Transcription in prokaryotes and eukaryotes

Transcription in prokaryotes:-
Introduction:-
•   It is the process of copying genetic information from one strand of the DNA into RNA.
•   Here, adenine pairs with uracil instead of thymine.
•   Both strands are not copied during transcription, because:-
-   The code for proteins is different in both strands. This complicates the translation.
-   If 2 RNA molecules are produced simultaneously this would be complimentary to each other, hence form a double stranded RNA. This prevents translation.
Transcription Unit:-
•   It is the segment of DNA between the sites of initiation and termination of transcription. It consists of 3 regions:-
-   A promoter (Transcription start site):- Binding site for RNA polymerase.
-   Structural gene:- The region between promoter and terminator where transcription takes place.
-   A terminator:- The site where transcription stops.
•   The DNA- dependent RNA polymerase catalyzes the polymerization only in 5’→3’direction.
•   3’→5’ acts as template strand and 5’→3’ acts as coding strand.
3’-ATGCATGCATGCATGCATGCATGC-5’ template strand.
5’-TACGTACGTACGTACGTACGTACG-3’ coding strand.
Transcription unit and gene:-
•   Gene:- Functional unit of inheritance.
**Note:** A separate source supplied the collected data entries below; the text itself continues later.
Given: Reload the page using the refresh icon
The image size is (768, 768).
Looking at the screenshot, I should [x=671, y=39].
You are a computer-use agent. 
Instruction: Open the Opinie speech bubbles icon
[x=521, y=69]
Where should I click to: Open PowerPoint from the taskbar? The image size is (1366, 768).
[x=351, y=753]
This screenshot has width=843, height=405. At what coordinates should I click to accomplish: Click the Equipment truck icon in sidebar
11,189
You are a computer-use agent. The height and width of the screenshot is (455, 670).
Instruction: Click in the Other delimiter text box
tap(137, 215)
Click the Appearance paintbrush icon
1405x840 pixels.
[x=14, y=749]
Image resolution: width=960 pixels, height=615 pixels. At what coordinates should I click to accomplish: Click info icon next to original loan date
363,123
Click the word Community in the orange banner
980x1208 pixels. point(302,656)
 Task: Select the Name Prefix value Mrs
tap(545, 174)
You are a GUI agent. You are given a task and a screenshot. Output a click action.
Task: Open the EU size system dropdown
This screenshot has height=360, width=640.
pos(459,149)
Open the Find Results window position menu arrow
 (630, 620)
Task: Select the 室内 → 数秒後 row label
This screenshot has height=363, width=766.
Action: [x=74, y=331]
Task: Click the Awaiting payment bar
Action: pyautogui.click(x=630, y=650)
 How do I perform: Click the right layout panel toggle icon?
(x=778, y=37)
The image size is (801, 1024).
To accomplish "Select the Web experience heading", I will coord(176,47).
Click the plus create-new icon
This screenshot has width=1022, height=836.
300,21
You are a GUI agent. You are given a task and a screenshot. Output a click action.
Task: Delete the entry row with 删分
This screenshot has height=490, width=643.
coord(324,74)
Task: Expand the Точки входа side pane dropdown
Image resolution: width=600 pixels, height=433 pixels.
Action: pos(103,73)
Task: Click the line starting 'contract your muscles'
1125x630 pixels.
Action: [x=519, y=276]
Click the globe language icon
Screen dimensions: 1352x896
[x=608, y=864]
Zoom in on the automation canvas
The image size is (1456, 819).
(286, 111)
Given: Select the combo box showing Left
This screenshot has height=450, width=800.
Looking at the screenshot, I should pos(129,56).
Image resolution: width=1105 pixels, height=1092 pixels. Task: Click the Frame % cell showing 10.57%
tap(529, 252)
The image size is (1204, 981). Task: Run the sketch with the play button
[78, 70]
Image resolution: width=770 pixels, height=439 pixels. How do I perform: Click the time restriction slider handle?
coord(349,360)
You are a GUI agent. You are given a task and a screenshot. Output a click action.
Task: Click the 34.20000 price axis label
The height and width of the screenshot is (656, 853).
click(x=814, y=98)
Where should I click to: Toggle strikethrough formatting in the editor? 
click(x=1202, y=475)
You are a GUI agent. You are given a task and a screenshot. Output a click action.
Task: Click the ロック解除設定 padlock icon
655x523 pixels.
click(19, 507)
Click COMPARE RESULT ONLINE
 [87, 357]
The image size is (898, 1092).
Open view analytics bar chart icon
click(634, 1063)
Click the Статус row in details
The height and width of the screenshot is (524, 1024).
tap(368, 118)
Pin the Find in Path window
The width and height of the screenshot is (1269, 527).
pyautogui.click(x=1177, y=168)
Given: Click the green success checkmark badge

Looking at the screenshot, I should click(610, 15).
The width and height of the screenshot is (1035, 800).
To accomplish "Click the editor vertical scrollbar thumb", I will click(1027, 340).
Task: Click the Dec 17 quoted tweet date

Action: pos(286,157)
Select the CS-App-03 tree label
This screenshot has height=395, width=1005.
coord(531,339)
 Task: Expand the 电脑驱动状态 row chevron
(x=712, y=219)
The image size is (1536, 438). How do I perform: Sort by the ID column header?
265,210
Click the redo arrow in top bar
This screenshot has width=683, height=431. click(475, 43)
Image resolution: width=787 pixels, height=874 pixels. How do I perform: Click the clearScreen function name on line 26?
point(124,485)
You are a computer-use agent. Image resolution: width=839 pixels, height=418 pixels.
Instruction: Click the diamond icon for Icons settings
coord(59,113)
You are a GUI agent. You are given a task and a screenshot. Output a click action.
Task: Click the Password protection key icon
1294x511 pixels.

It is the DNA sequence coding for RNA molecule.
•  Cistron:- A segment of DNA coding for a polypeptide.
•  Structural gene in a transcription unit is of 2 types:-
i. Monocistronic structural genes (split genes):- It is seen in eukaryotes. Here, the coding sequences  exons are interrupted by introns.
ii. Polycistronic structural genes:- It is seen in prokaryotes. Here, there are no split genes.
Reverse Transcription:- It is the process in cells by which an enzyme makes a copy of DNA from RNA. The enzyme that makes the DNA copy is called reverse transcriptase and is found in retroviruses, such as the human immunodeficiency virus (HIV).
Steps of transcription in prokaryotes:-
i. Initiation:- Here, the enzyme RNA polymerase binds at the promoter site of DNA. This causes the local unwinding of the DNA double helix. An initiation factor (σ factor) present in RNA polymerase initiates the RNA synthesis.
ii. Elongation:- The RNA chain is synthesized in the 5’-3’ direction. In this process, activated ribonucleoside triphosphates (ATP, GTP, UTP & CTP) are added. This is complementary to the base sequence in the DNA template.
iii. Termination:- A termination factor (ρ factor) binds to the RNA polymerase and terminates the transcription.
NOTE:- In bacteria (Prokaryotes) transcription and translation can be coupled (Translation can begin before mRNA is fully transcribed) because:-
-   mRNA requires no processing to become active.
-   Transcription and translation take place in the same compartment (no separation of cytosol and nucleus).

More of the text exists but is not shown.